The Nets’ former second-round pick helped the Sacramento Kings secure a 101-96 victory.
“I’ve been looking forward to this game ever since I got traded,” Edwards told reporters in a video posted to the Kings’ YouTube channel on March 16. “So the fact I was able to come back here, get significant minutes, finish the game out with a win, probably one of the funnest games of my career. So it felt good.”
Brooklyn traded Edwards to Sacramento on February 7 – one day after Kyrie Irving was shipped to the Dallas Mavericks and one day before Kevin Durant requested and received a trade to the Phoenix Suns – for the rights to French guard David Michineau and cash considerations.
He finished the win over his former team with 10 points, three rebounds, and one assist in 23 minutes of action.
Edwards – the 44th overall pick in 2021 – has recorded just two double-digit scoring outings this season.
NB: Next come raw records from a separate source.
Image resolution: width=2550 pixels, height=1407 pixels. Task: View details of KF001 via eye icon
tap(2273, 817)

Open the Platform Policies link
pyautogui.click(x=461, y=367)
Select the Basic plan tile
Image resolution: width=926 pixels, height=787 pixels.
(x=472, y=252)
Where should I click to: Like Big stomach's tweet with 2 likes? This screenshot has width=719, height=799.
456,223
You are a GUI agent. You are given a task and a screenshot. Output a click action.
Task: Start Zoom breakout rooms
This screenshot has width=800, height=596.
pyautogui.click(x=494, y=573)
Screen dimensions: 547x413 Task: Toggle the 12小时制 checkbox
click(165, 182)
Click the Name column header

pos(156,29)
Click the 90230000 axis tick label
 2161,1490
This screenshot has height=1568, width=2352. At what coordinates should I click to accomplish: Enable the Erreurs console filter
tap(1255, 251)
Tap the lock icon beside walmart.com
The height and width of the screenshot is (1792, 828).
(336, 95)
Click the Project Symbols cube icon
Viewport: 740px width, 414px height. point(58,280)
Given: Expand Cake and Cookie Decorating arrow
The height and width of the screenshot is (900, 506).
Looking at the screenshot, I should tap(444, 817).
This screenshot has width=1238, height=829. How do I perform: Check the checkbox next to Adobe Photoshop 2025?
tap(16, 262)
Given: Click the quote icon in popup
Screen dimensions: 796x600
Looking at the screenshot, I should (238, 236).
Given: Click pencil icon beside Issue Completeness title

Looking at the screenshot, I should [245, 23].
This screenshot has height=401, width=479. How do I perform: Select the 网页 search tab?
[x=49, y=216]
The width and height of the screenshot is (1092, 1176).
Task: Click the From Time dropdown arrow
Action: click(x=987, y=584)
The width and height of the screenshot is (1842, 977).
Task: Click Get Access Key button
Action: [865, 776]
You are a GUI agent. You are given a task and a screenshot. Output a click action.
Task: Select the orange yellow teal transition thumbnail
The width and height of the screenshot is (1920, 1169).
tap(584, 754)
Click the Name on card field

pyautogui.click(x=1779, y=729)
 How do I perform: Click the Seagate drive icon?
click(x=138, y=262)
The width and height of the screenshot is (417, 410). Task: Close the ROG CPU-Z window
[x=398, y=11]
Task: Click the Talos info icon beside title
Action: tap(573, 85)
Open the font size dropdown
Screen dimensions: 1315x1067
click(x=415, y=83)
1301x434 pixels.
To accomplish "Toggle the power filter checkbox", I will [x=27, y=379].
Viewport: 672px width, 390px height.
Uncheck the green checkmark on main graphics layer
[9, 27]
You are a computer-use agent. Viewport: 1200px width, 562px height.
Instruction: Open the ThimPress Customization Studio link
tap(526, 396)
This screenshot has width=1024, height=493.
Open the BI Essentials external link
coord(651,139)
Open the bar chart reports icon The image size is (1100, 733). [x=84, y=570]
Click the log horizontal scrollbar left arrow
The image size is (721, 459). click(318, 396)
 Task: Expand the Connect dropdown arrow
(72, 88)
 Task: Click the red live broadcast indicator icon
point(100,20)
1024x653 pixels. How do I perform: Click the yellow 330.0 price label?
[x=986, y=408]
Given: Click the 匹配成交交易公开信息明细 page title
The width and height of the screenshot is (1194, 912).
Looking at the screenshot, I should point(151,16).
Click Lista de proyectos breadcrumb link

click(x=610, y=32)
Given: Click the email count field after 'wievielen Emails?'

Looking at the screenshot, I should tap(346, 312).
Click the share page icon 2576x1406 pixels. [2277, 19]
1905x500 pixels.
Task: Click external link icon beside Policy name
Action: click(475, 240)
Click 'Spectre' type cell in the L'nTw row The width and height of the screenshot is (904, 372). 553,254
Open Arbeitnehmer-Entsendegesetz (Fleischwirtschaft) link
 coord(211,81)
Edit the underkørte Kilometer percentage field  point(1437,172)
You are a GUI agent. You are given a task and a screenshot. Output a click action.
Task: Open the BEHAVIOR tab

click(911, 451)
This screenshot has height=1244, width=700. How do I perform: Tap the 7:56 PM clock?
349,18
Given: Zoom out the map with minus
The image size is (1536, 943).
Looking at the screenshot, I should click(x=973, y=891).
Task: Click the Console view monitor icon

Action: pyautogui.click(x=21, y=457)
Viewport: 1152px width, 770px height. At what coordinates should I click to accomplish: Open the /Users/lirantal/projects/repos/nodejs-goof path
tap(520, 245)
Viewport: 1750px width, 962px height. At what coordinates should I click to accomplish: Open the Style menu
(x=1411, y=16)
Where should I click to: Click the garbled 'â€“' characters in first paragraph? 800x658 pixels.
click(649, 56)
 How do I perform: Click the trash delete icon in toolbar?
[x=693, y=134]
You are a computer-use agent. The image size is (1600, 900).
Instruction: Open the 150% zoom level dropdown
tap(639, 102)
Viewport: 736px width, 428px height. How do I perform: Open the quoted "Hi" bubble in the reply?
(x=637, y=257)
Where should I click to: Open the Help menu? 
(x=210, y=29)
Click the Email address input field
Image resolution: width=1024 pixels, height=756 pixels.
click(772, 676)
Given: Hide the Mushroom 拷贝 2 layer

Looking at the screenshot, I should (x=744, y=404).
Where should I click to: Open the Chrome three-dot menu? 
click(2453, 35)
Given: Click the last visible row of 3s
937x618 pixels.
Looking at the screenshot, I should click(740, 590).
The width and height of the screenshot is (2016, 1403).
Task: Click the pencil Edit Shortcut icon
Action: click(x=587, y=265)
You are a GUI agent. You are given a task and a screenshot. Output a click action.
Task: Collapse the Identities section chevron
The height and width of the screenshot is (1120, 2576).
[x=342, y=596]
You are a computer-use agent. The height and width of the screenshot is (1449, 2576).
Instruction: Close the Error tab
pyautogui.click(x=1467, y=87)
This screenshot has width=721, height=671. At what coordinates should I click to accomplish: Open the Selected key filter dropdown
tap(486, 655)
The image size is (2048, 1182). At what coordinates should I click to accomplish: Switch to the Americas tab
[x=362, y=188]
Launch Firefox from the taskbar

Both have come with the Kings in a telling example of why he was anxious to exact a little revenge.
The 6-foot-8 forward averaged 5.6 points and 3.6 rebounds while knocking down 35.3% of his looks from beyond the arc in over 20 minutes per game with Brooklyn last season appearing in 48 games and starting 23. Since being traded, he has averaged 3.6 points and 2.4 boards in just over 14 minutes per game.
This was the third-most minutes Edwards has seen this season.
The Kessler Edwards Trade was Financially Motivated
“The Nets reduce their luxury tax penalty by $7M from offloading Kessler Edwards. They generate a $1.6M trade exception and now have an open roster spot,” tweeted Yossi Gozlan of HoopsHype on the day of the deal adding in a subsequent tweet that Edwards “has veto rights on any trade this season since he re-signed with the Nets last offseason for only one guaranteed season. By accepting this trade, Edwards’ Early Bird rights will be reduced to Non-Bird, limiting what the Kings could re-sign him to this summer.”
In some ways, Brooklyn did Edwards a favor. He lands with a higher-seeded team and is logging more minutes which should help rebuild any value he may have lost over the start of the season with the Nets. He will turn just 23 years old in August so some teams will likely see a worthwhile project at the right cost.
Whether or not that team will be the Kings is something to keep an eye on.
From the Nets’ standpoint, shaving some money off of their luxury tax bill made all the sense in the world to avoid the repeater tax next season, especially without Durant or Irving to bolster the title hopes that usually justify such exorbitant spending.
Brooklyn is currently slated to be more than $16 million below the luxury tax threshold next season, per Spotrac.
But they are set to have to open up the checkbook for Cameron Johnson who is hitting restricted free agency and has already turned down an offer from the Phoenix Suns of $72 million over four years. He could command a dollar amount approaching or even exceeding $20 million annually which would be more than teammate Mikal Bridges (four years, $90 million).
Timing is Everything
Edwards certainly caught the Nets at the right time, they had lost two of their previous four games and have openly discussed the challenges of learning new teammates and schemes since the trade deadline brought in 80% of the current starting lineup.
Ironically, Edwards is the kind of player the Nets could use as they continue their transition into their next iteration.
Beyond Johnson, the Nets have to decide what they want to do with a pair of soon-to-be 30-year-olds in Spencer Dinwiddie and Dorian Finney-Smith and determine if Bridges is as true of a building block as he appears to be. There is plenty on general manager Sean Marks’ plate this summer.